Prime Minister Boris Johnson’s government said last month that it it would pass a law to scrap parts of a trade treaty with the EU signed less than two years ago. The EU has threatened to retaliate, raising the specter of a trade war between the two major economic partners.
“I just simply do not detect a sustained political will on behalf of the U.K. government to settle this, to resolve this, because it without question can be resolved,” Martin told EU lawmakers in Strasbourg, France.
Britain said its unilateral move to change the legally binding treaty — an apparent breach of international law — is an insurance policy in case it can’t reach an agreement with the 27-nation bloc to end their dispute over post-Brexit trade rules.

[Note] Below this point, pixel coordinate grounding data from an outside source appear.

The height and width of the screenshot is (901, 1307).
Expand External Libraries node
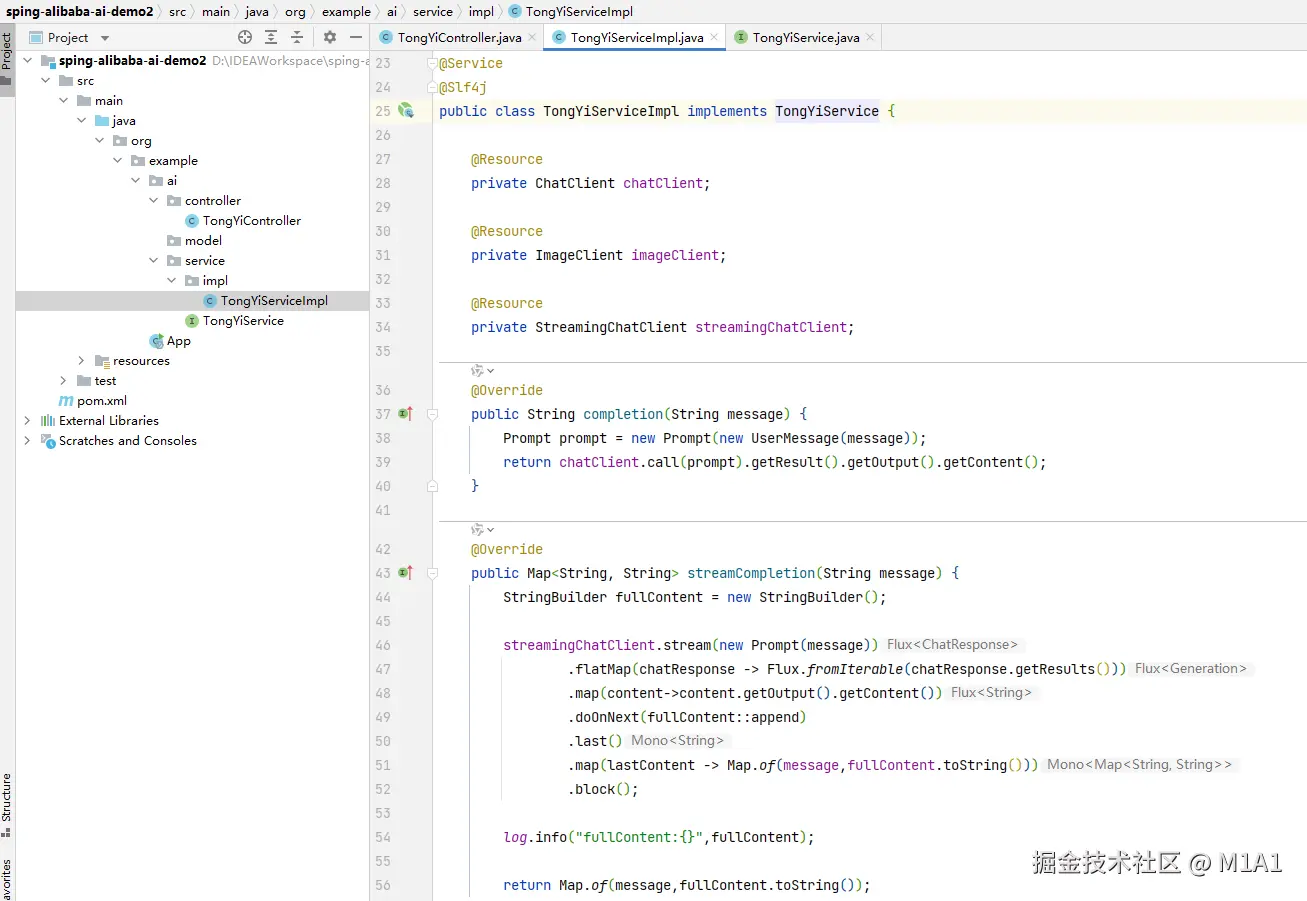coord(27,421)
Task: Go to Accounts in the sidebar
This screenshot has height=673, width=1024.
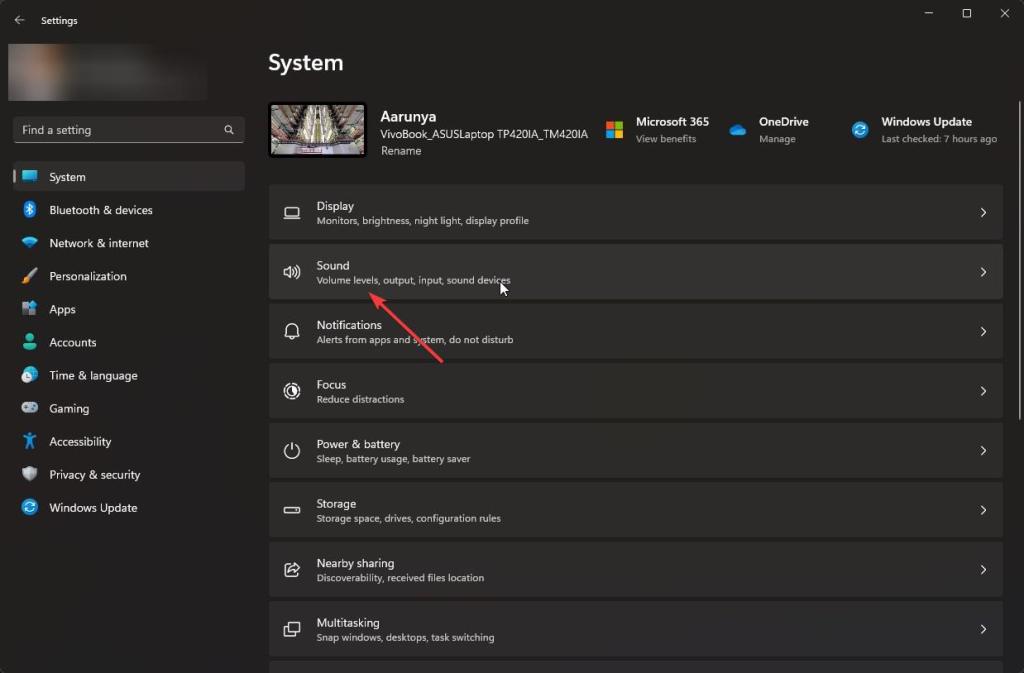Action: pos(73,343)
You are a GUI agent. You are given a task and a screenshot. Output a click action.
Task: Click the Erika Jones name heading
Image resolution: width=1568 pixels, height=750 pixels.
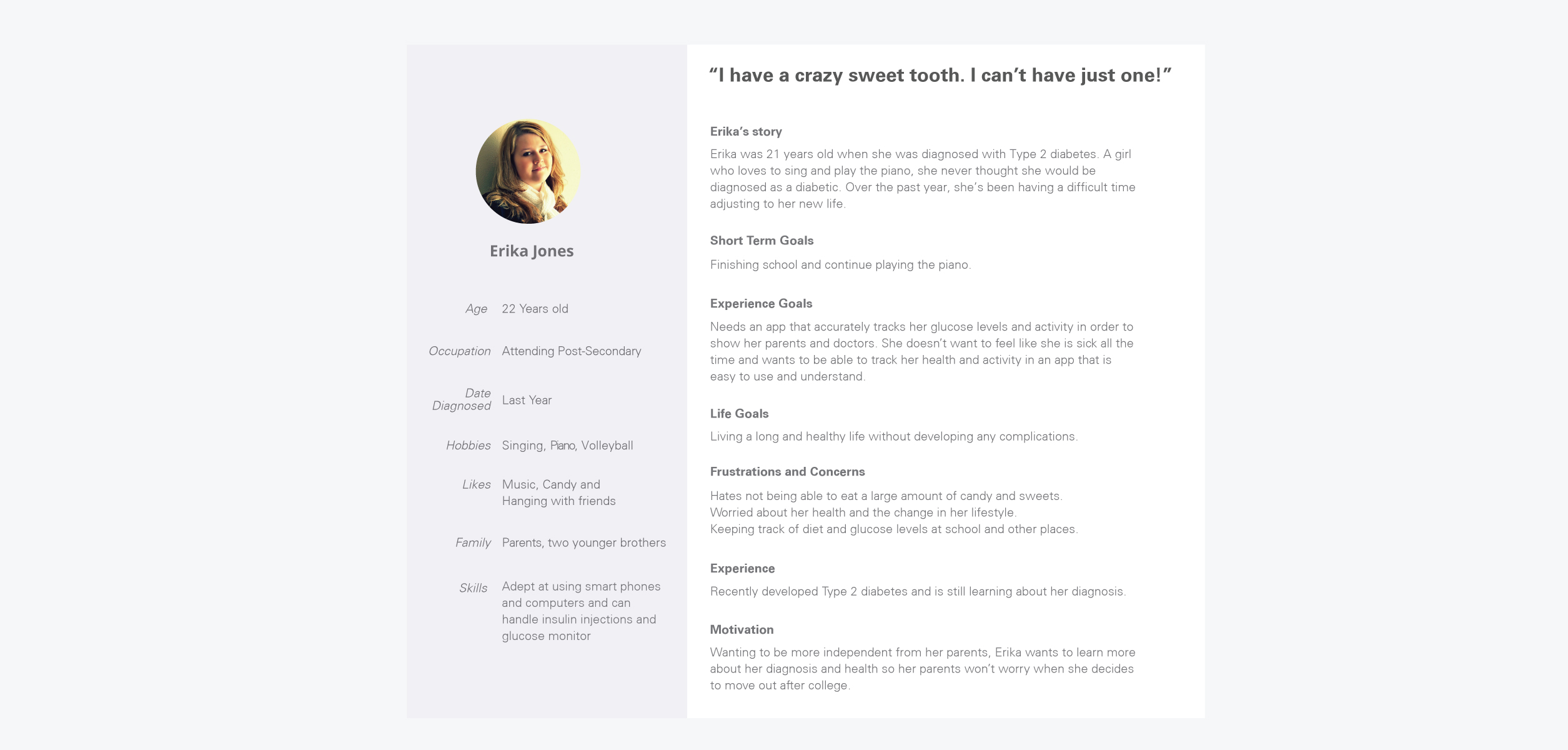[x=532, y=251]
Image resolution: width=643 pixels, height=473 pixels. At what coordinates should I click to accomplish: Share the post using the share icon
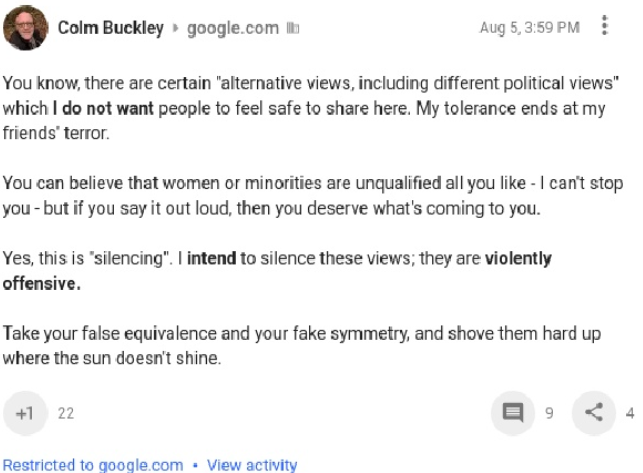(594, 412)
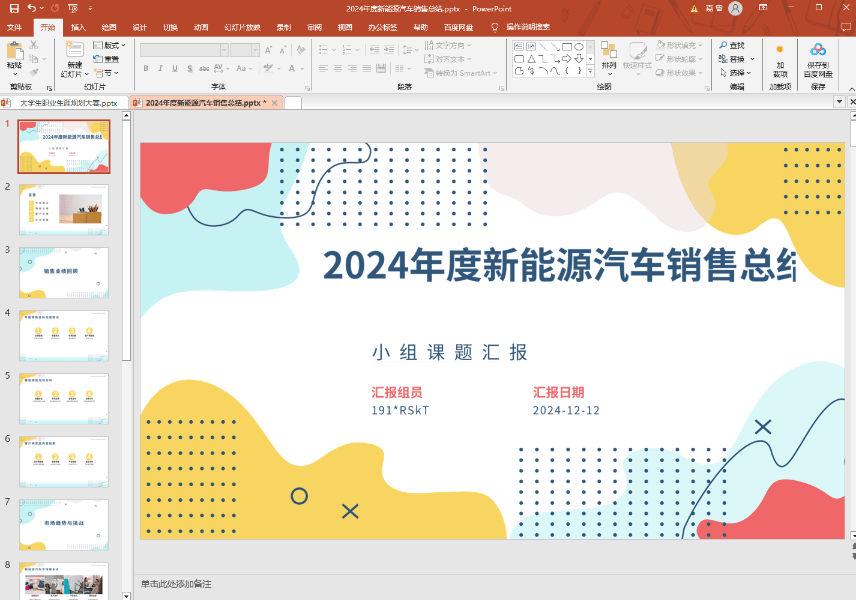Toggle Bold formatting button

(146, 69)
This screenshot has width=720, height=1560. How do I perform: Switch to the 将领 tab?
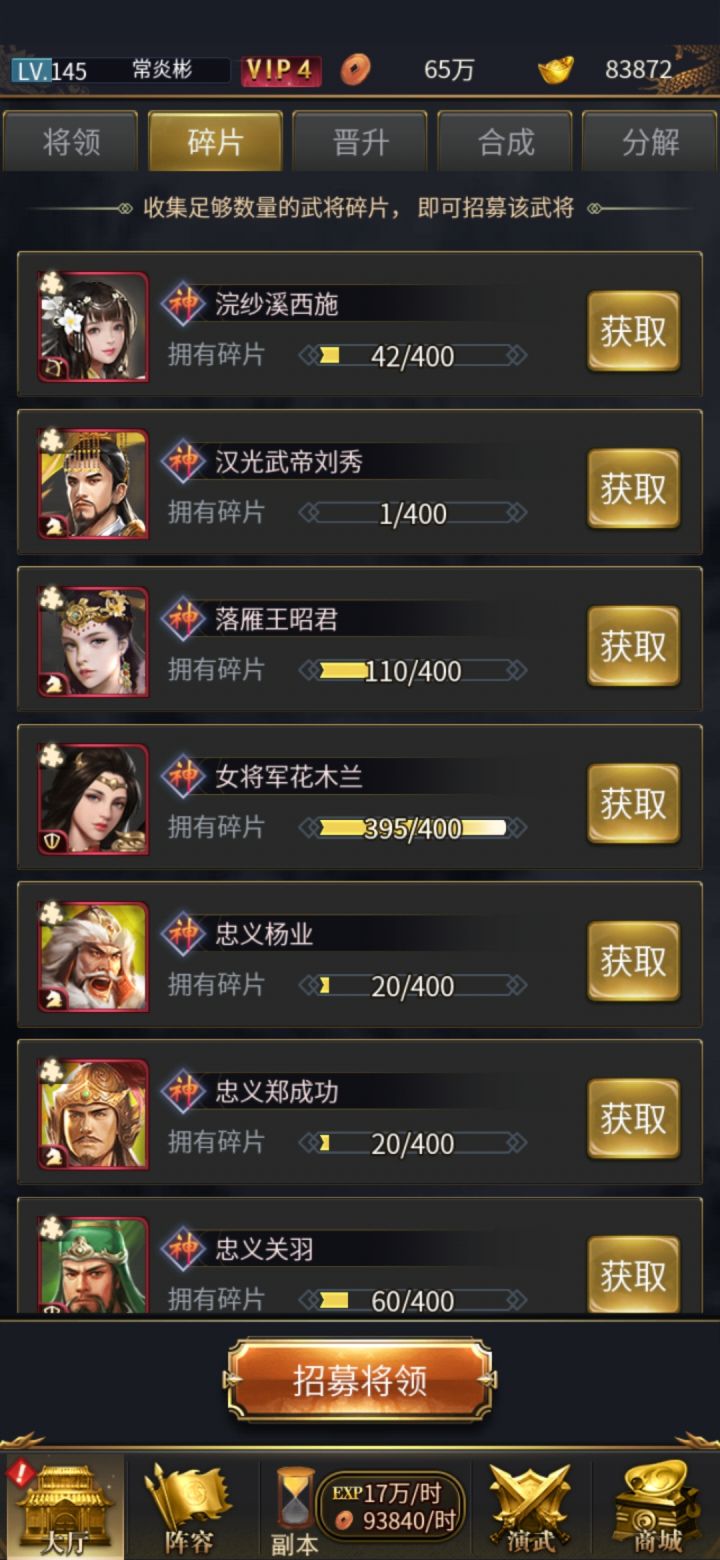(71, 141)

Martin said that instead of the British government trying to help fix things, “we have actually seen efforts to block agreements and introduce new problems.”
British unionists in Northern Ireland – the only part of the U.K. that shares a border with an EU member state, Martin’s Ireland — oppose the trade rules, which created a customs border in the Irish Sea.
They say the new checks have put a burden on businesses and frayed the bonds between Northern Ireland and the rest of the U.K. Britain’s Conservative government insists the rules are hurting the economy and undermining peace in Northern Ireland.
When Britain left the bloc and its borderless free-trade zone, a deal was made to keep the Irish land border free of customs posts and other checks, because an open border is a key pillar of the peace process that ended decades of violence in Northern Ireland.
Instead, to protect the EU’s single market, there are checks on some goods, such as meat and eggs, entering Northern Ireland from the rest of the U.K.
“Unilateral action to set aside a solemn agreement would be deeply damaging,” Martin told the European Parliament on Wednesday. “It would mark a historic low point signaling a disregard for essential principles of laws which are the foundations of international relations. And it would quite literally be for the benefit of absolutely no one.”